Dataset entries
* * *

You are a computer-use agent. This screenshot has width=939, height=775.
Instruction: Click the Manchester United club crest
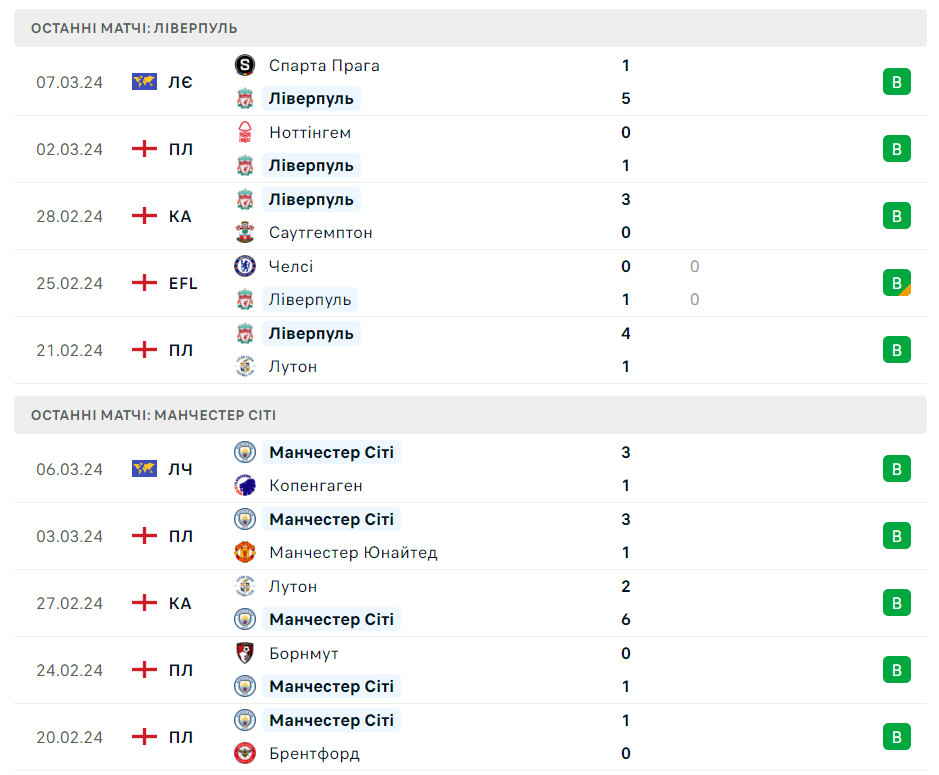[244, 553]
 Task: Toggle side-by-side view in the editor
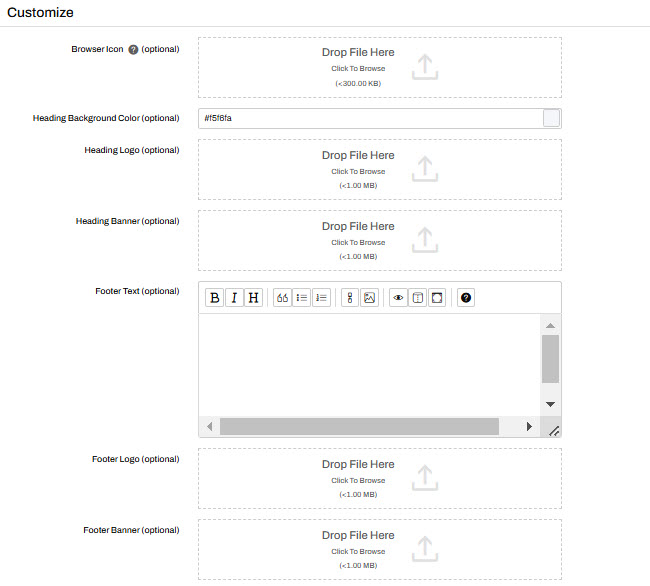pos(418,298)
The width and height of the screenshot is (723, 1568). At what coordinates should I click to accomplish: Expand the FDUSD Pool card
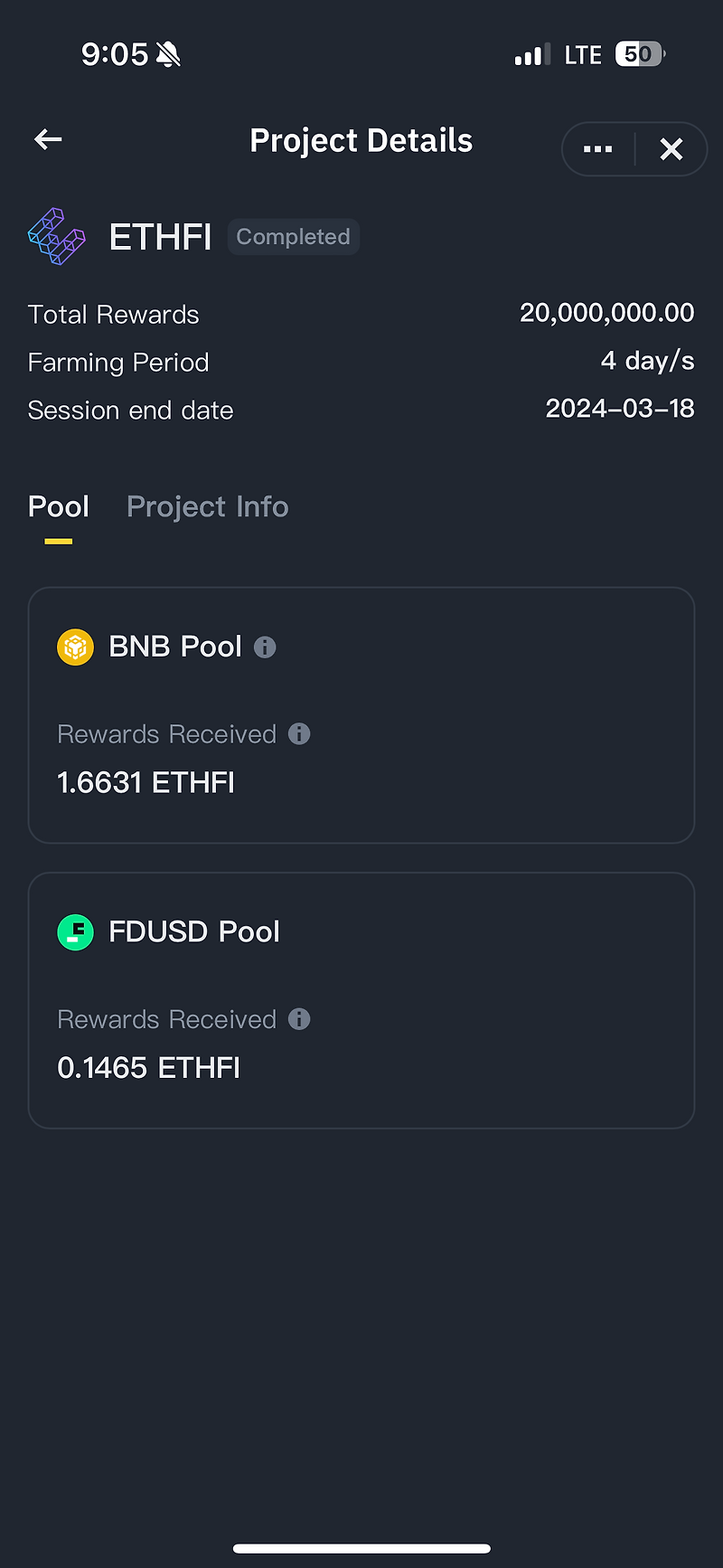[362, 999]
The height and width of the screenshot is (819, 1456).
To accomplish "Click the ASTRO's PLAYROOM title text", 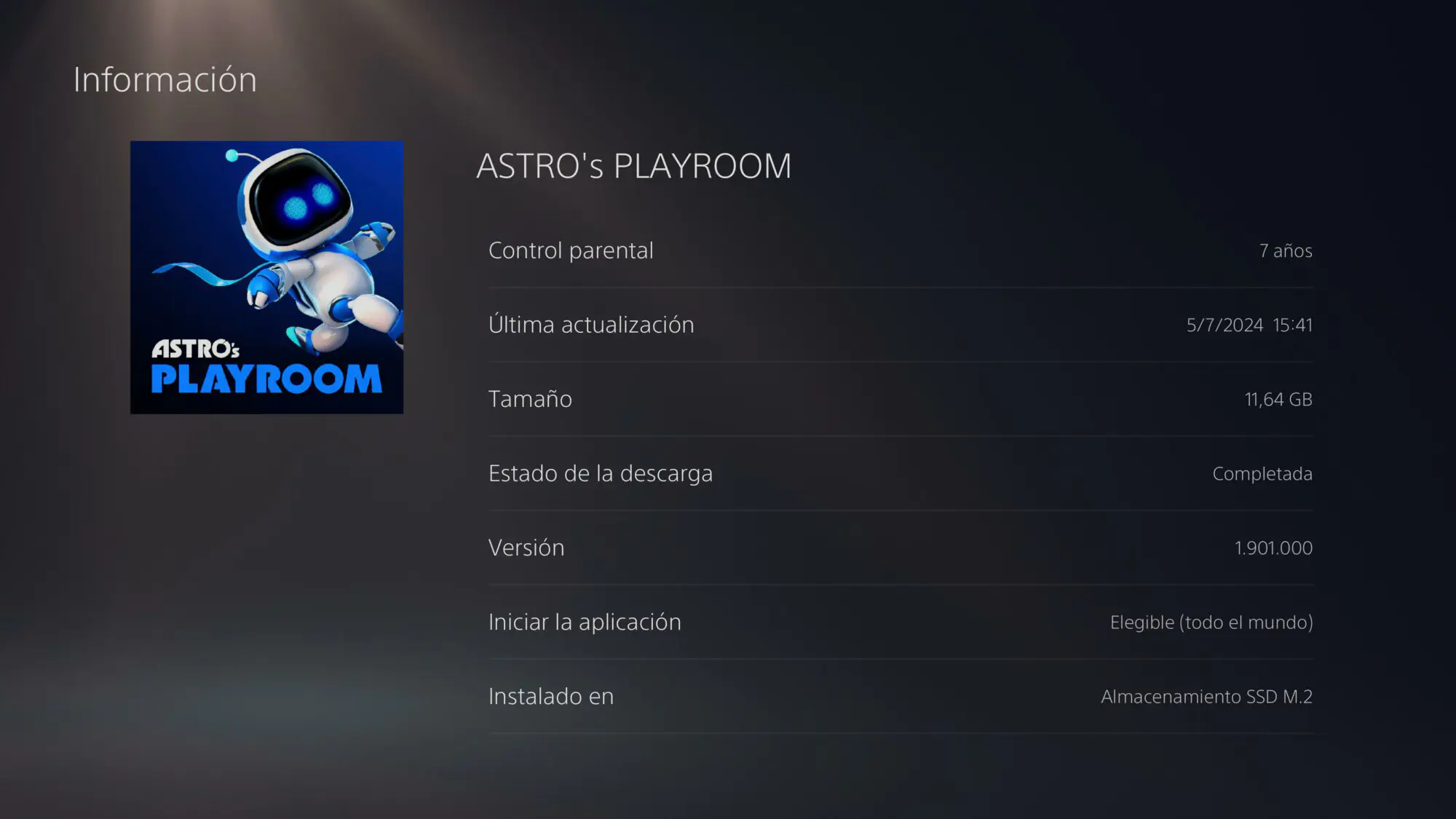I will [633, 166].
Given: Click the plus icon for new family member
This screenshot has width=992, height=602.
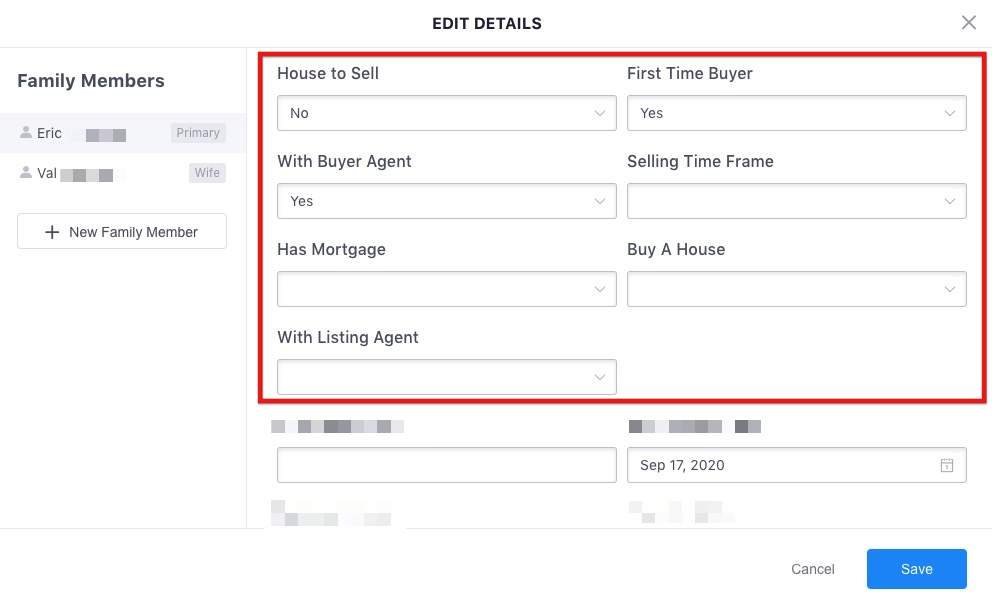Looking at the screenshot, I should [52, 232].
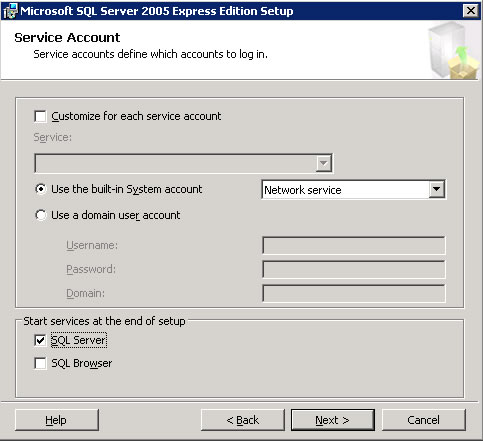Open the Network service dropdown arrow

(436, 190)
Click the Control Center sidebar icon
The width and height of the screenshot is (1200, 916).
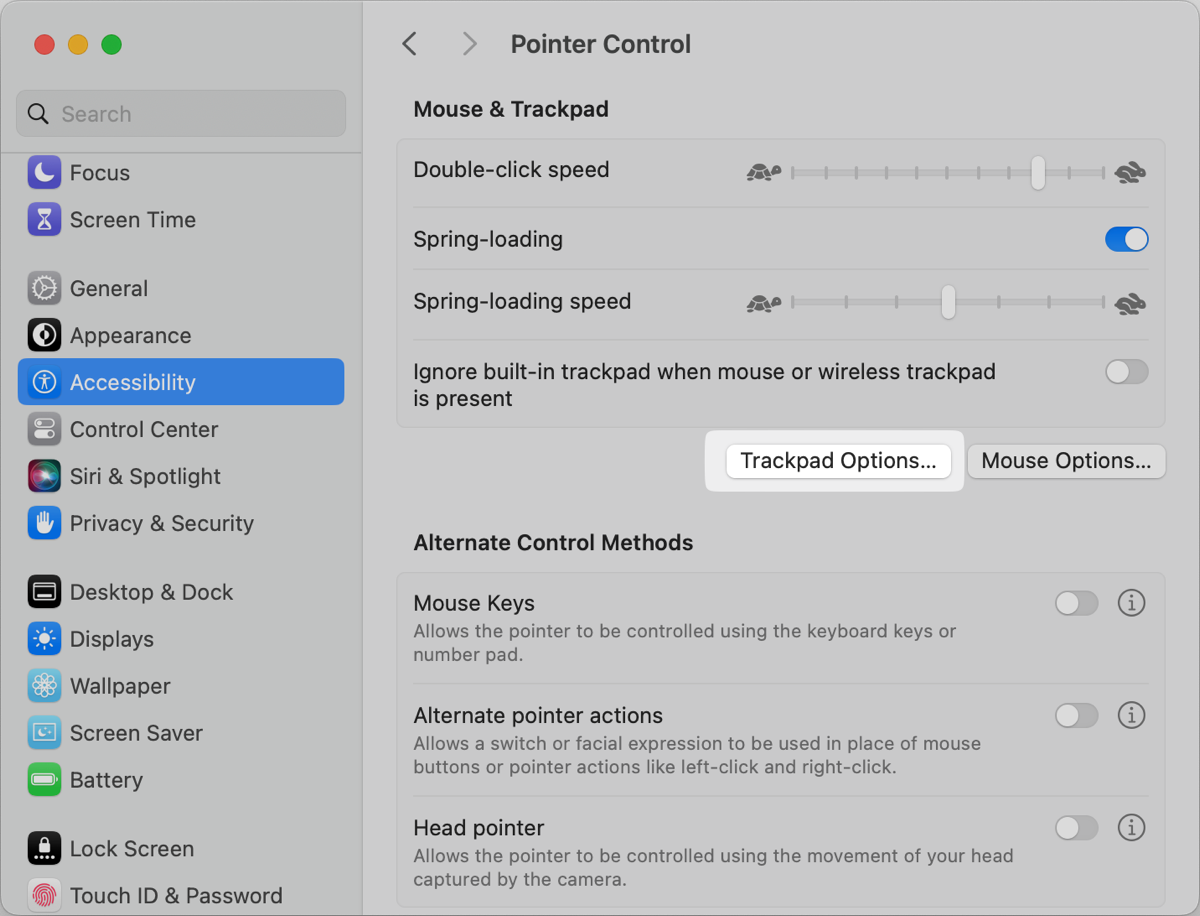click(44, 430)
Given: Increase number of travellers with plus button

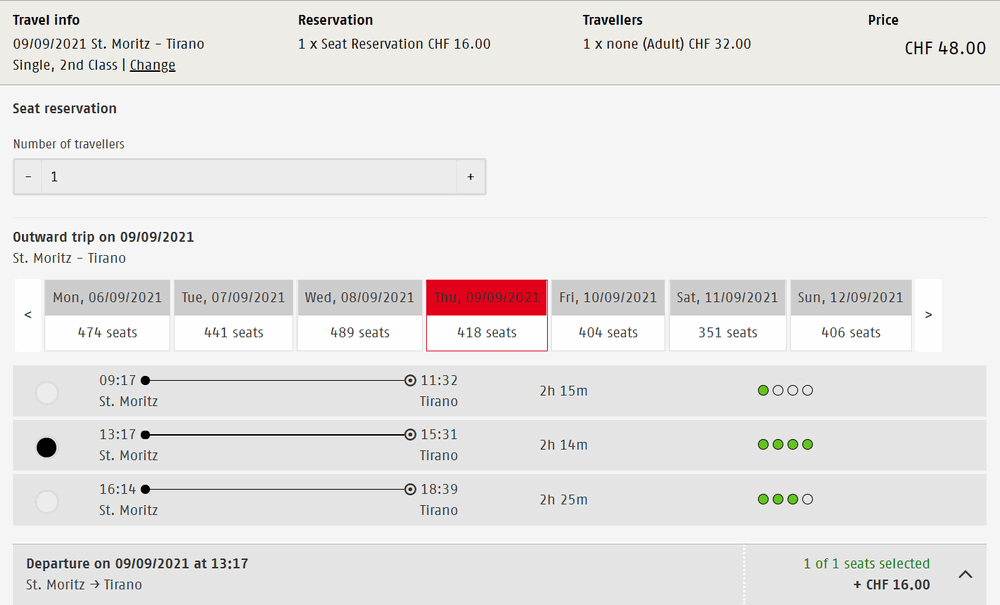Looking at the screenshot, I should point(470,177).
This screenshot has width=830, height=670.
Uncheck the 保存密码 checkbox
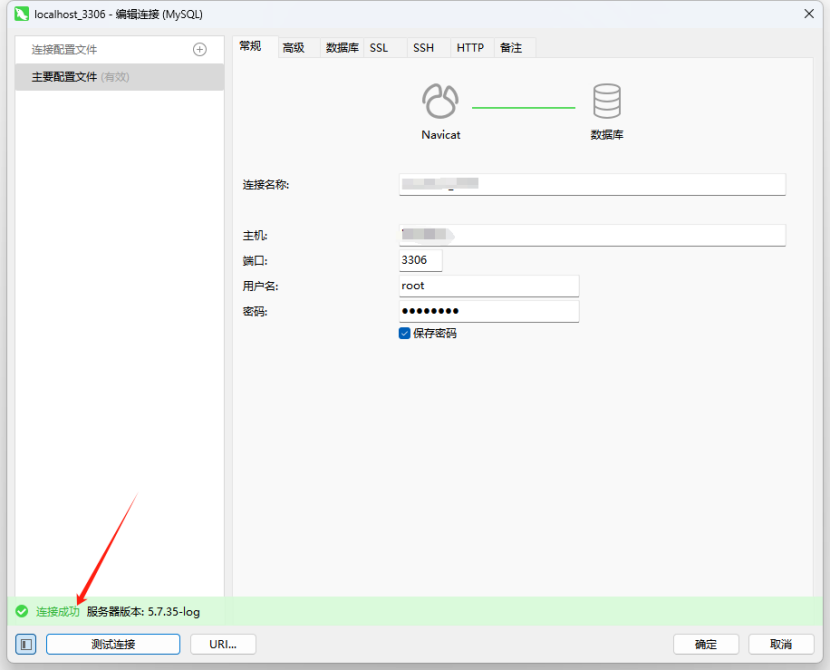click(x=404, y=334)
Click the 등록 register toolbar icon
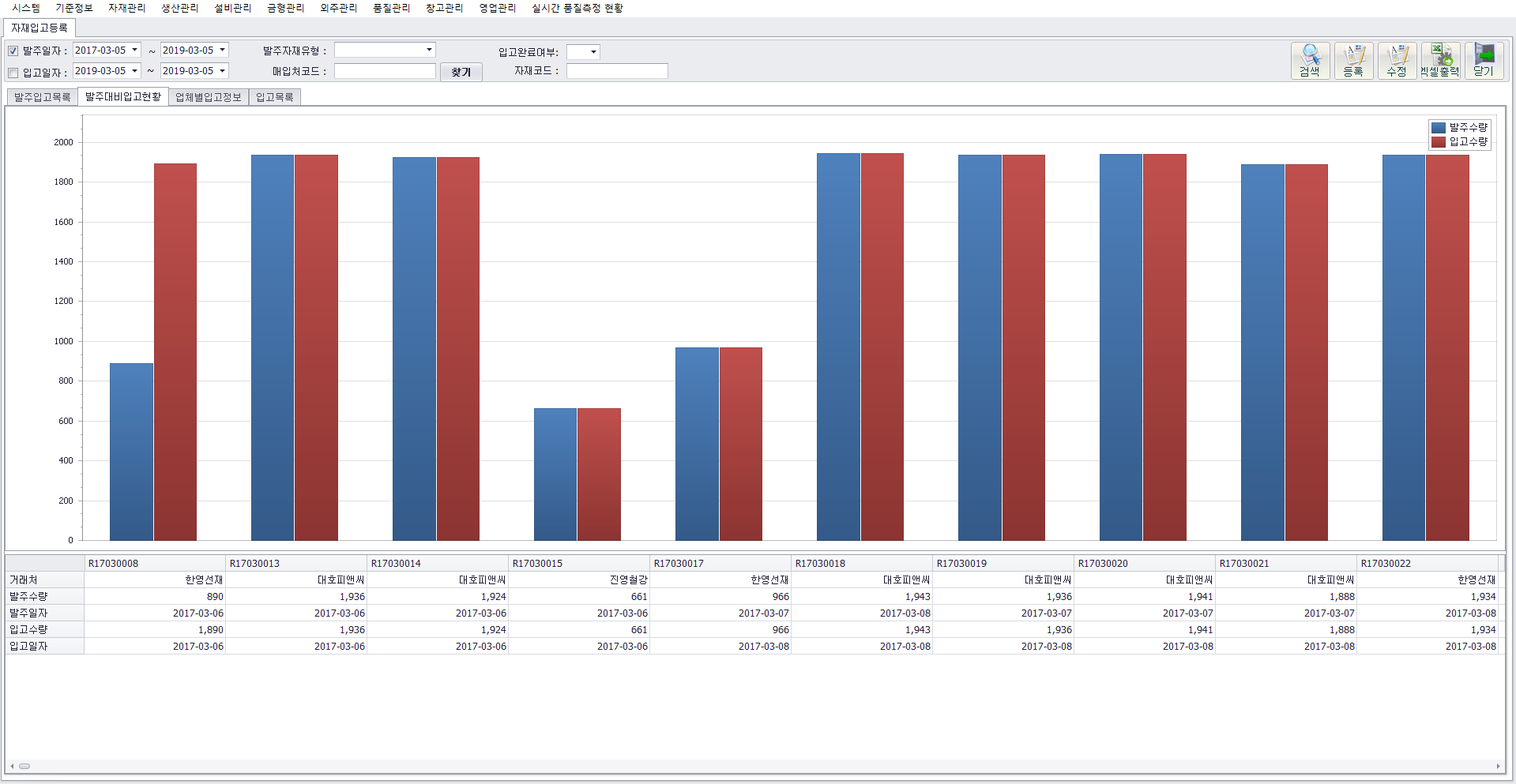This screenshot has height=784, width=1516. 1353,60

* * *

**What the exercise asks**.
Your copy should consist only of the lines from the one containing "Given: Increase number" through the last line of the entries above, reproduced exactly, without pictures.

**Your response**.
Given: Increase number of travellers with plus button

Looking at the screenshot, I should point(470,177).
This screenshot has width=830, height=670.
Uncheck the 保存密码 checkbox
click(x=404, y=334)
Click the 등록 register toolbar icon
This screenshot has height=784, width=1516. 1353,60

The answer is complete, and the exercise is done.